◆ EXERCISE DETAILS: Check each line of the data for "screenshot", and copy the ones that have it.

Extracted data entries
++++++++++++++++++++
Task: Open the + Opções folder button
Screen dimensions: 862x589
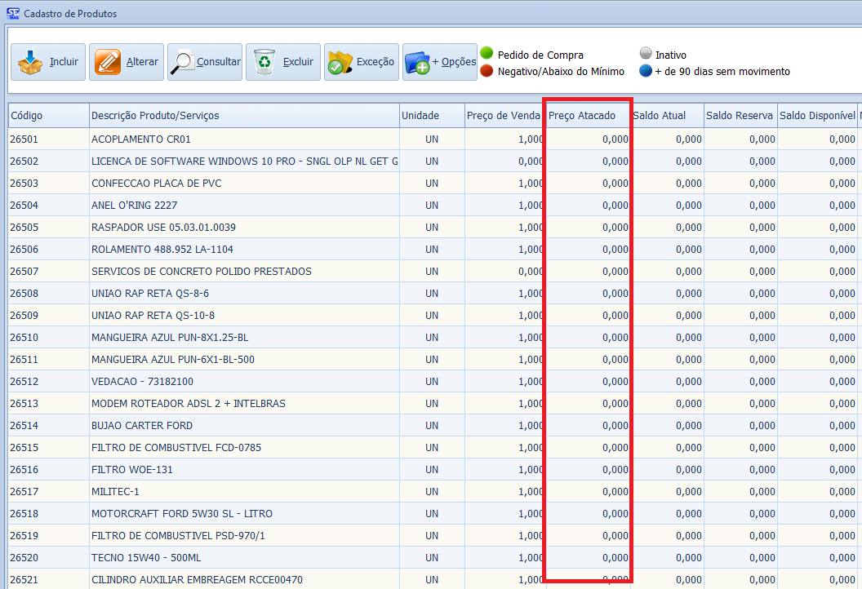Action: (x=439, y=62)
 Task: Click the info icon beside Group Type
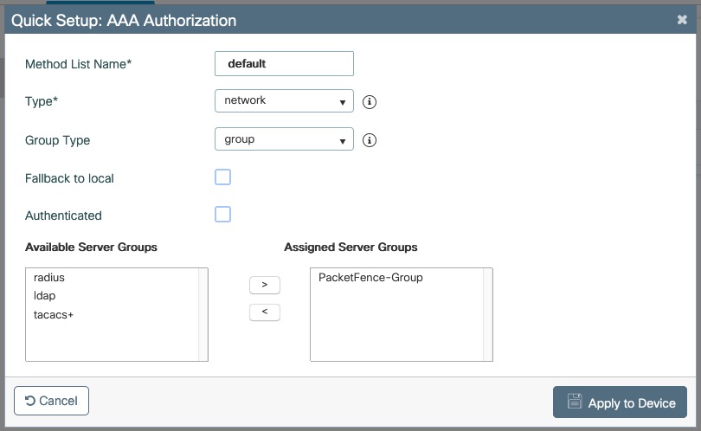point(370,140)
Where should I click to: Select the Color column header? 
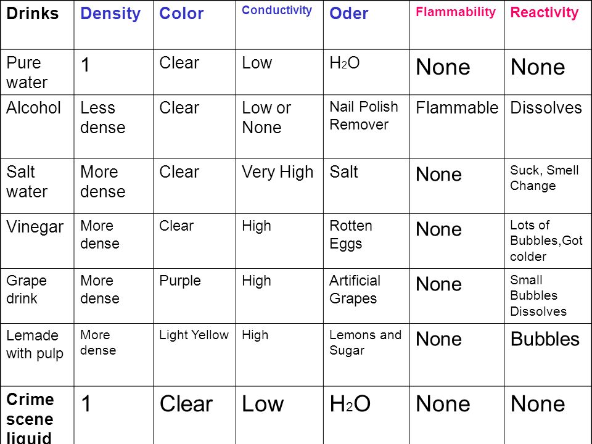(x=181, y=14)
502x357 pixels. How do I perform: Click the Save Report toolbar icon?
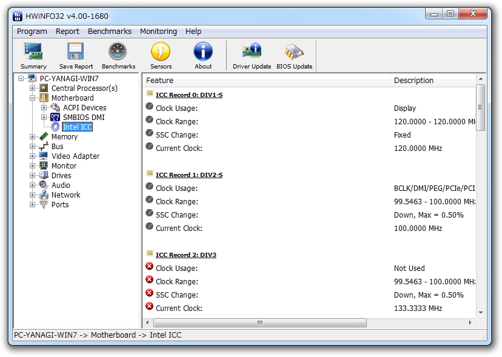click(x=75, y=52)
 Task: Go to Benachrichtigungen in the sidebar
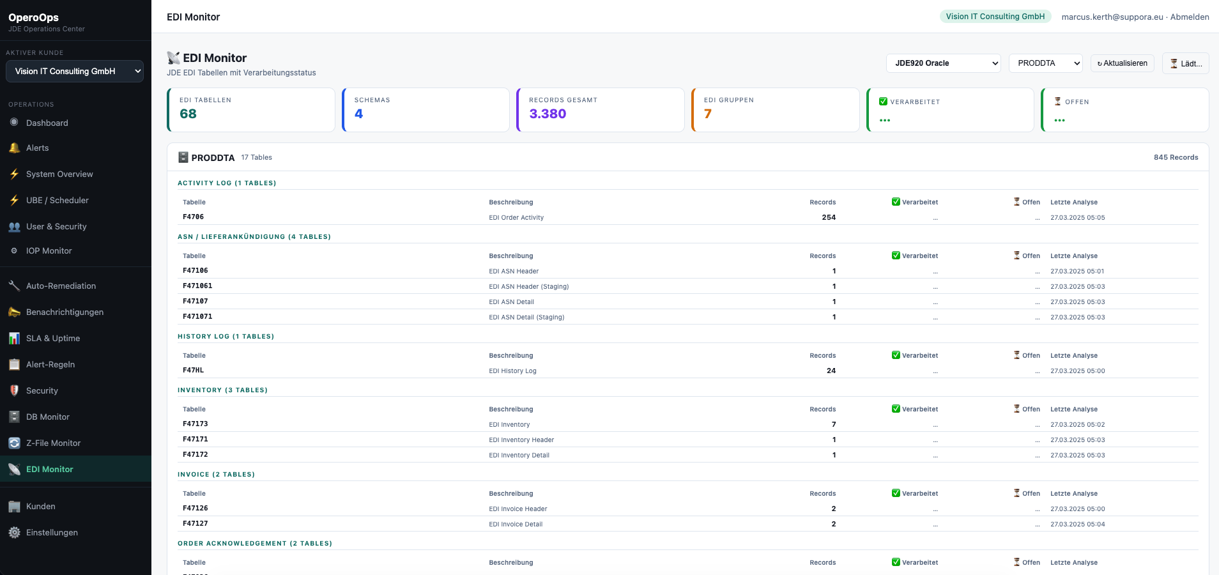coord(65,312)
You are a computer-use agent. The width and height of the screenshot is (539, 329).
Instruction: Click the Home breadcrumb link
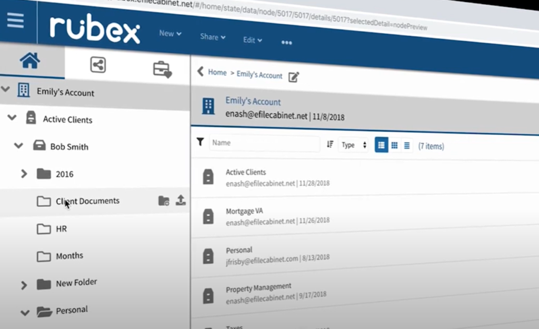pyautogui.click(x=217, y=73)
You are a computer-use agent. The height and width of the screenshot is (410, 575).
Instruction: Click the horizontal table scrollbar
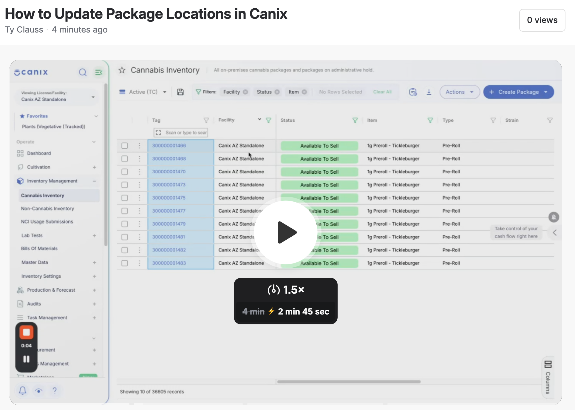[x=349, y=382]
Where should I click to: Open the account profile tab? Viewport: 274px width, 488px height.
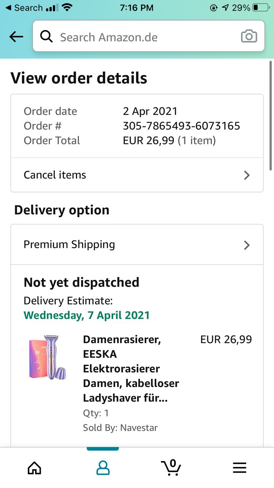103,467
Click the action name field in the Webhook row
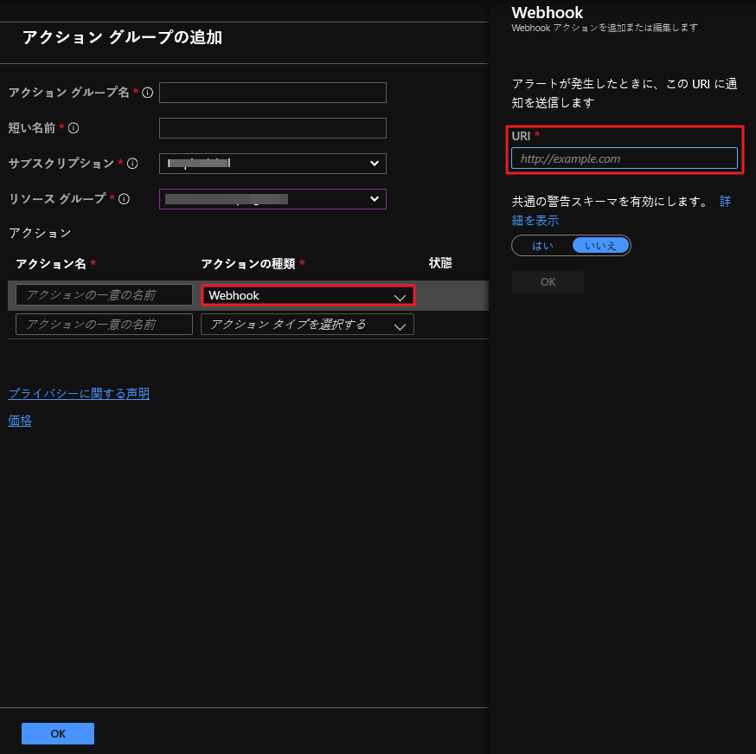The image size is (756, 754). [104, 295]
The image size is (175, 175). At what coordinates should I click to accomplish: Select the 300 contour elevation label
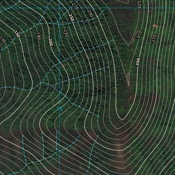pos(138,62)
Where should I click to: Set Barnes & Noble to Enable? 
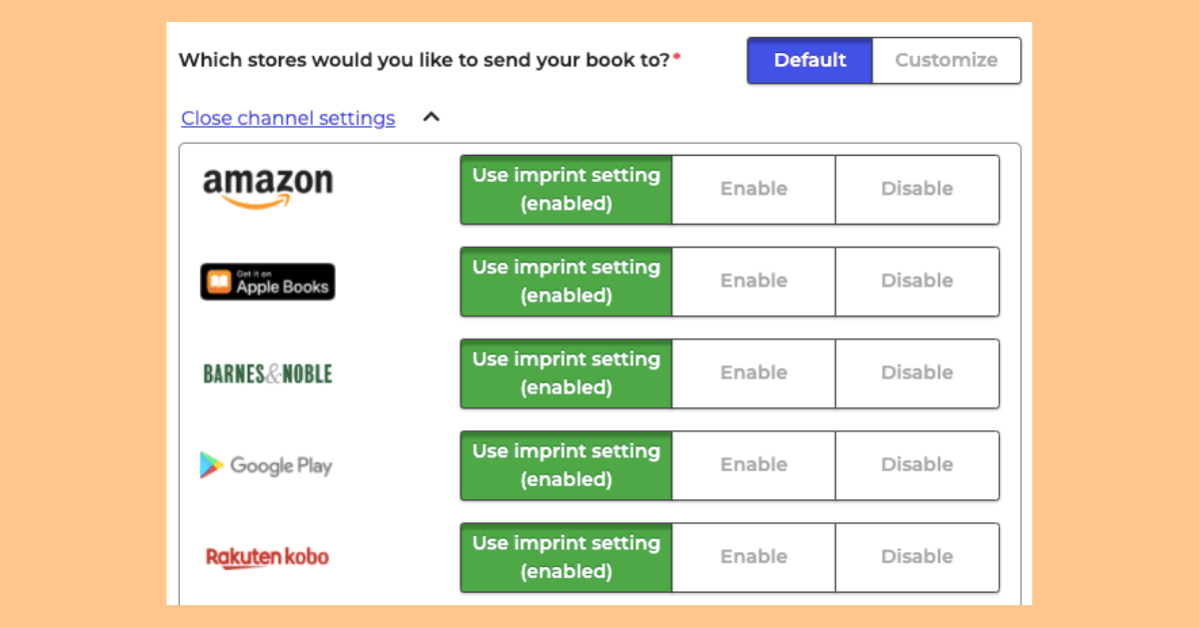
++++++++++++++++++++
◆ OUTPUT BELOW:
You are a computer-use agent. The width and height of the screenshot is (539, 329).
You are a computer-use agent. The height and width of the screenshot is (410, 575).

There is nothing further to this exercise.